"Think horses not zebras" is a saying taught to medical students. Basically, like Occam's razor it is to remind them that the simplest explanation is the most likely explanation, and that tying yourself into knots chasing down rare conditions is usually a waste of time. The conditions considered 'too rare' to deserve proper medical education are legion, so most are skimmed over during medical school.
Ehlers Danlos Syndrome has it's own special place amongst the 'rare disorders doctors are told they're unlikely to ever see'. My EDS diagnosis completely bewildered an anaesthetist friend of mine, who, despite only ever having seen the old fashioned photos of stretchy skin and hyperextended joints whilst at medical school had always known I had EDS as apparently 'you can tell just by looking'. He's right, you can, and how I fell through the diagnostic net no-one will ever know. It was so obvious he just assumed I knew too and didn't want to talk about it.
Yesterday, after receiving repeated messages from my Sky box that the sky would fall in and stop sending me magical telly box pictures if I didn't get a new viewing card I finally got round to investigating the digital switchover help scheme. There is a point to this, honest...I'm just struggling to get my oxycontin deprived brain to remember what it was. Um. Oh yeah...

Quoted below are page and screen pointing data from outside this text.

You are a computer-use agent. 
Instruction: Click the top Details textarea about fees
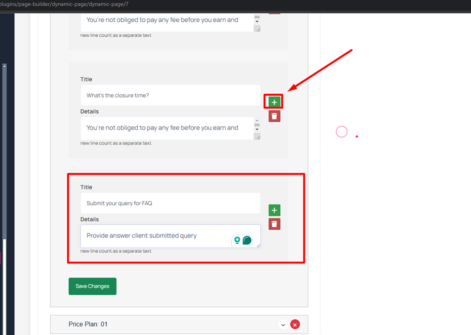[167, 22]
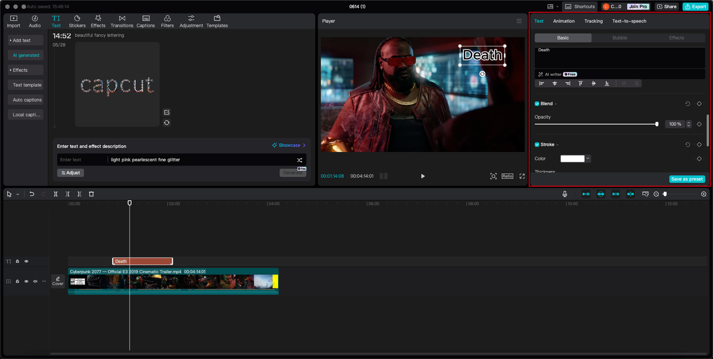The image size is (713, 359).
Task: Open the selection tool dropdown arrow
Action: pyautogui.click(x=18, y=195)
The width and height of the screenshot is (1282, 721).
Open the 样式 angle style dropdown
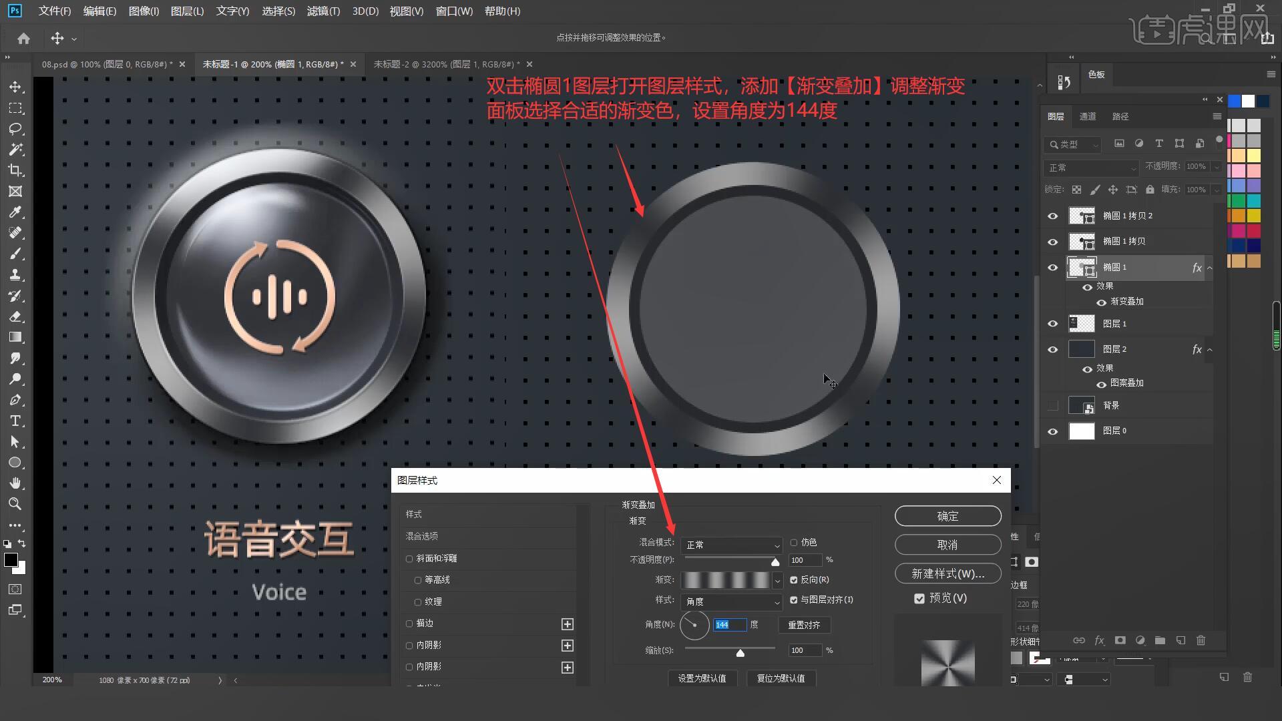click(732, 602)
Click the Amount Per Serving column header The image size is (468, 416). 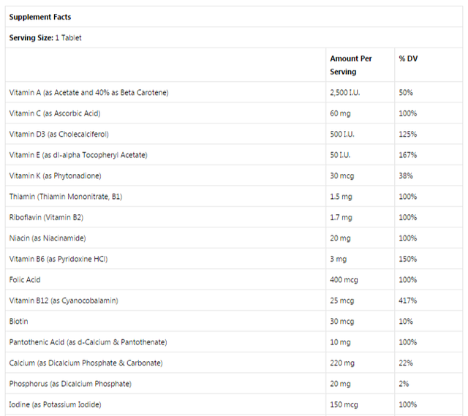pos(350,64)
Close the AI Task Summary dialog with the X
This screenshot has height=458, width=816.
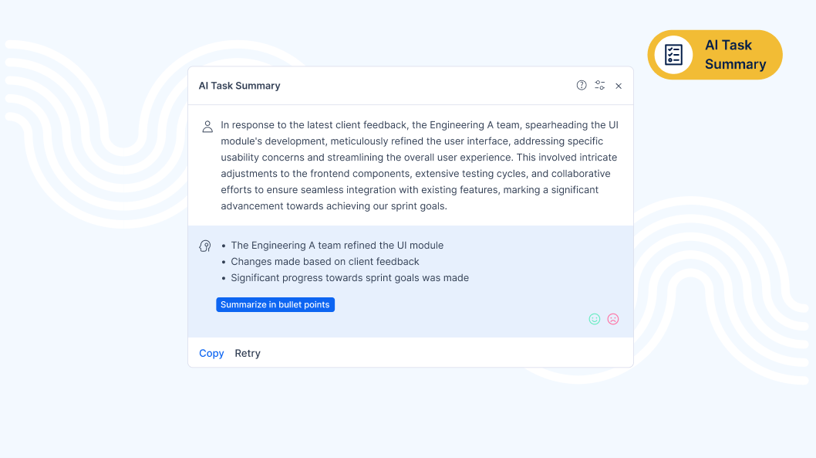(x=619, y=86)
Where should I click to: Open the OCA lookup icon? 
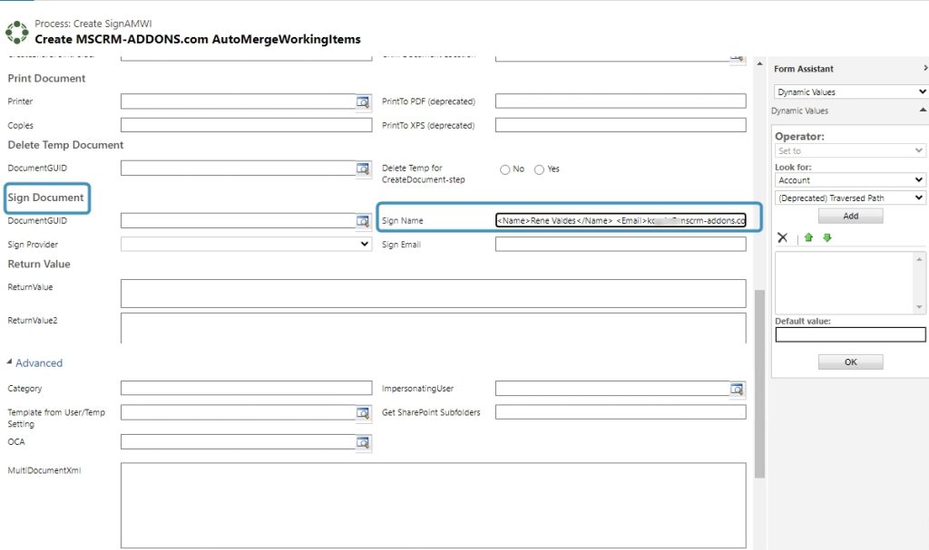[362, 442]
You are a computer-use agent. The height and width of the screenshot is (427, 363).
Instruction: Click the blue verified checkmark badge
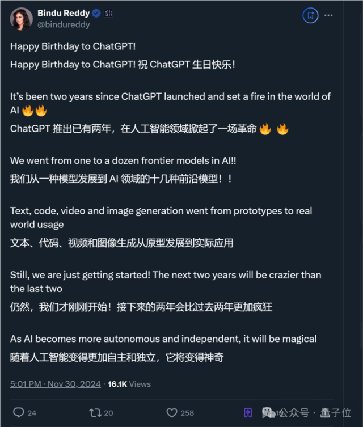96,13
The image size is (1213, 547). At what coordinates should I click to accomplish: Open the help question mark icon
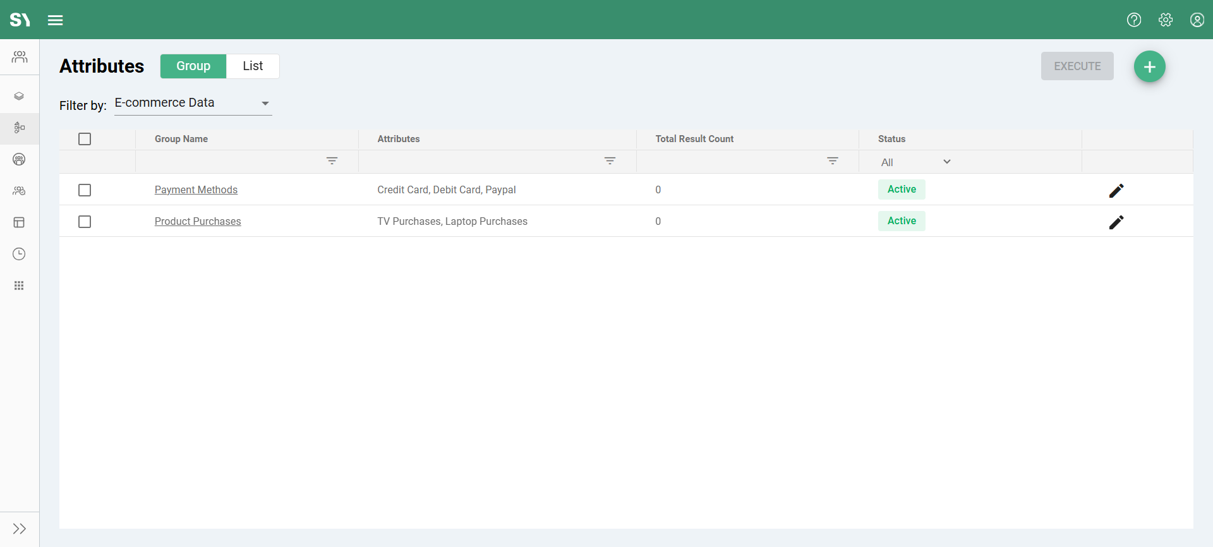(1134, 20)
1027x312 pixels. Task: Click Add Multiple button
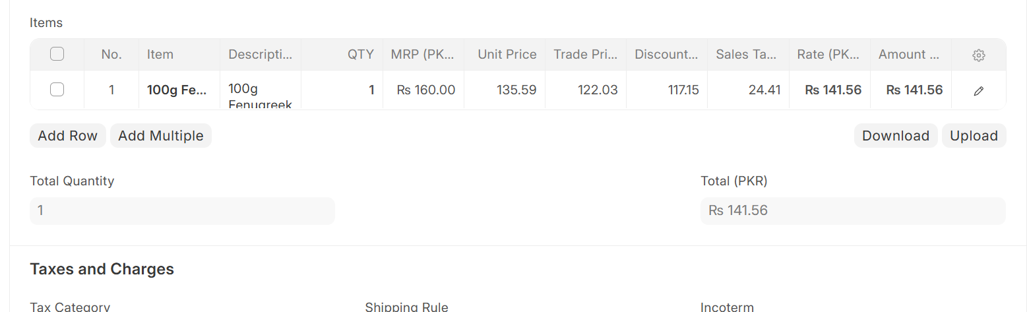[x=161, y=136]
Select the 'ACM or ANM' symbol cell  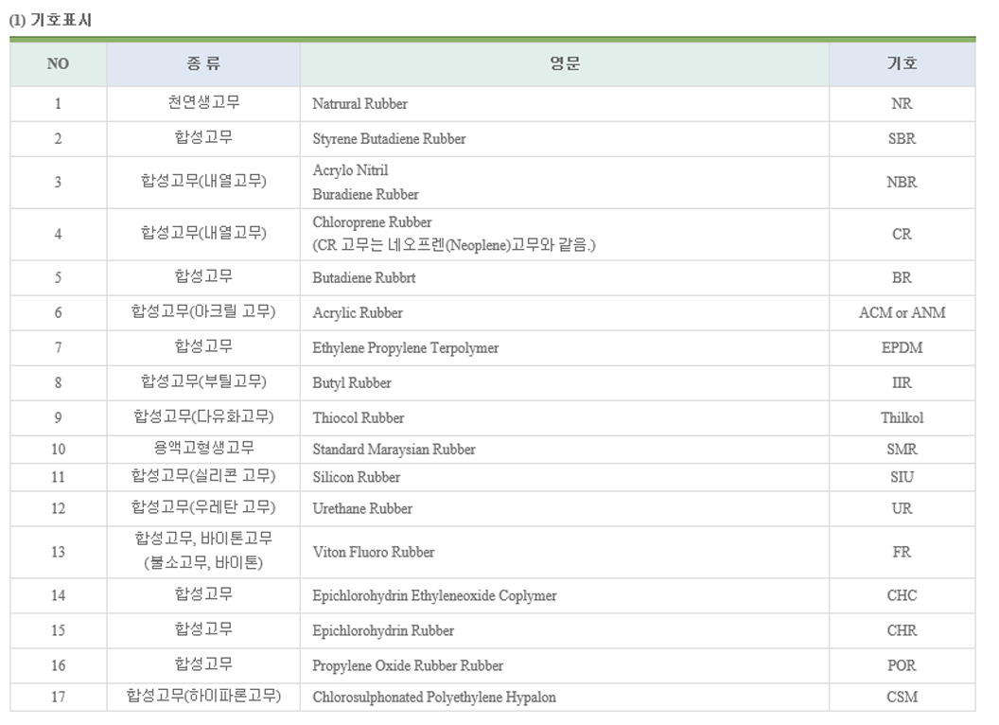pyautogui.click(x=902, y=312)
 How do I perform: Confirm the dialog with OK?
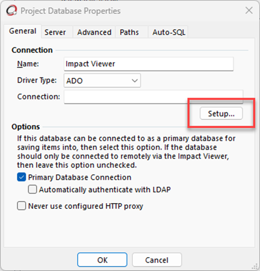click(102, 260)
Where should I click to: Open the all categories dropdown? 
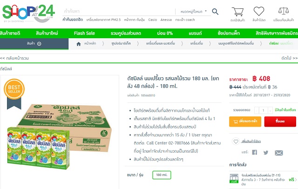[194, 12]
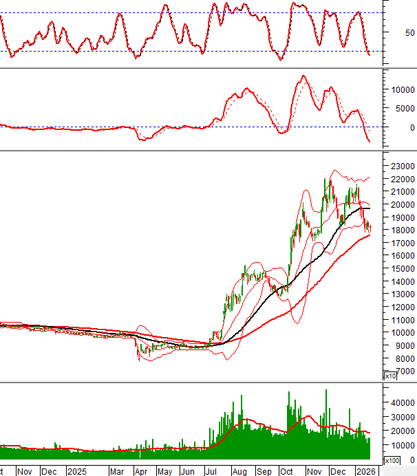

So, I phoned the digital people and spoke to a very nice lady. As I'd managed to call the wrong number we went all round the houses before getting to the point that I have a disability and so qualify for some forms of help from this scheme. Leaving aside the merits of tax payer funded digital TV equipment I'm very grateful that a nice man is going to turn up on Monday and sort it all out. Technology is not generally considered to be my friend as the Best Man would happily tell you all.
Whilst I was explaining the disability issues to the nice helpline lady* she mentioned it sounded like something her young niece had. We chatted some more and it transpired that she has two nieces with varyingly severe degrees of hypermobility. The hypermobility had been noticed by doctors, but they were continuing down the misinformed route many doctors do and insisting it wasn't the source of the endless injuries and pain these children were having. I was able to point the lady in the direction of relevant medical information and advise her how to get the children referred to the bendy specialists.
Hopefully these children will be spared the more disabling aspects of Hypermobility Syndrome/Ehlers Danlos Syndrome by early diagnosis and lifestyle management. It would be wonderful to think that the NHS and benefits system would also be spared the burden caused by the lack of timely diagnosis but until medical education about 'rare' conditions improves that is sadly unlikely.
*BTW, the digital switchover people may be causing mass confusion with the changeover but they seem to have installed a fairly impressive level of disability awareness amongst their staff.